“FATE PRESTO”! Due parole che rimbalzano nella memoria ad un titolo di un giornale e al conseguente ricordo di una data e di un evento. Il ricordo del terremoto
“FATE PRESTO”! Un urlo che scosse il mondo. Così il 26 novembre 1980, tre giorni dopo il terribile terremoto dell’Irpinia, Il Mattino titolò la prima pagina del suo giornale e quel titolo è e resta un simbolo profondo. In due sole parole era condensato il senso profondo della tragedia, della necessità di salvare vite umane, intercettare respiri sotto le macerie, canalizzare aiuti.
Quando non vi era ancora una vera e propria macchina di Protezione Civile e l’ingranaggio dei soccorsi era lento, caotico, precario. FATE PRESTO fu un’ineguagliabile sintesi titolistica che scosse la lenta e farraginosa macchina dei soccorsi dello Stato. Un’insopportabile disorganizzazione che indignò l’allora presidente della Repubblica, Pertini, che vide la devastazione e ascoltò il grido di dolore delle popolazioni.
La natura aveva dato sfogo al malessere che covava dentro, sottoterra, lungo la dorsale appenninica, sconvolgendo le vite e l’urbanistica dei paesi dell’osso, portando morte e distruzioni che avrebbero dispiegato effetti, e ancora li tastiamo con mano, per decenni.
Magnitudine
Il 23 novembre 1980 un terremoto di magnitudo 6.9 colpisce una vasta area della Campania, della Basilicata e marginalmente della Puglia, causando 2734 vittime. A riportare gravi lesioni sono complessivamente 688 comuni, metà dei quali registra la perdita dell’intero patrimonio abitativo. Le scosse sismiche innescano anche numerose frane, alcune delle quali imponenti, come quelle di Calitri, Caposele, Calabritto e Senerchia.

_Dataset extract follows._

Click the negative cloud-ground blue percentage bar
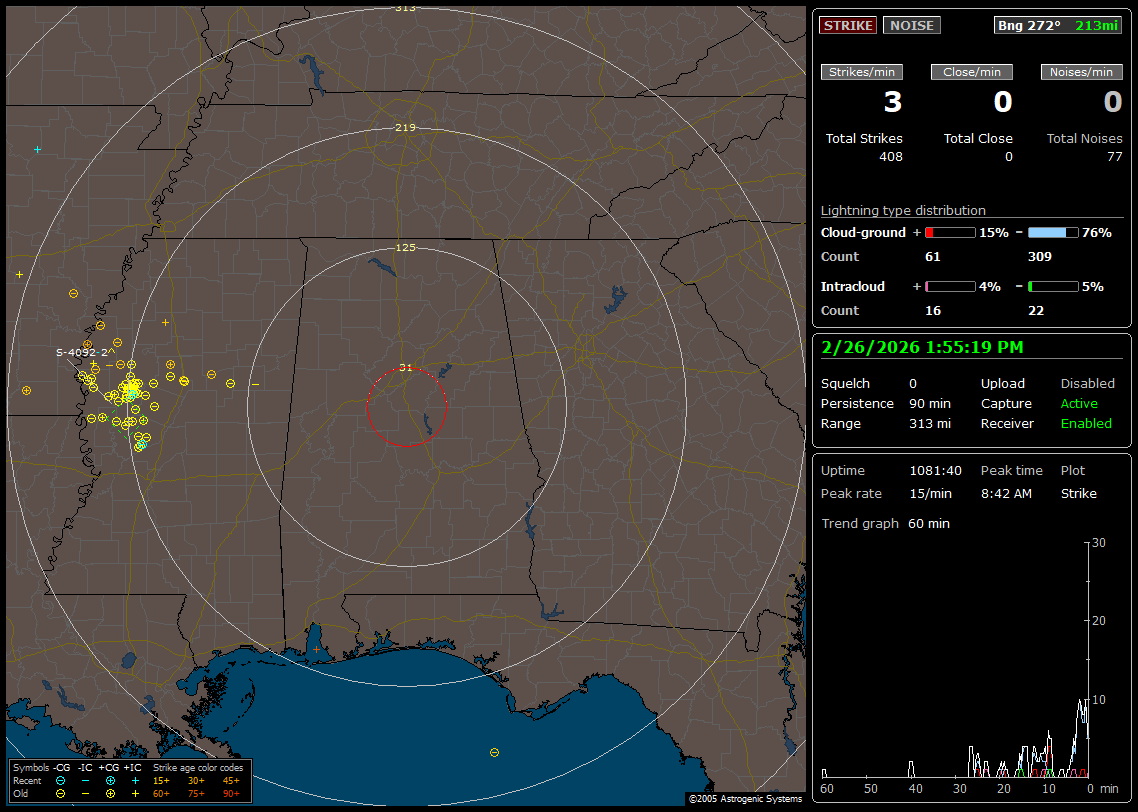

Le linee elettriche e telefoniche saltano e le comunicazioni tra le zone terremotate e il centro si interrompono. La circolazione ferroviaria si arresta completamente e la penisola rimane tagliata in due. La situazione è ulteriormente aggravata dalla popolazione che, in preda al panico, cerca di fuggire bloccando le principali arterie stradali. La gestione dell’emergenza è caratterizzata da notevoli difficoltà e ritardi. I primi soccorsi risentono della totale mancanza di coordinamento: volontari, strutture regionali e autonomie locali si mobilitano spontaneamente senza aver avuto indicazioni e precisi obiettivi operativi dal Ministero dell’Interno.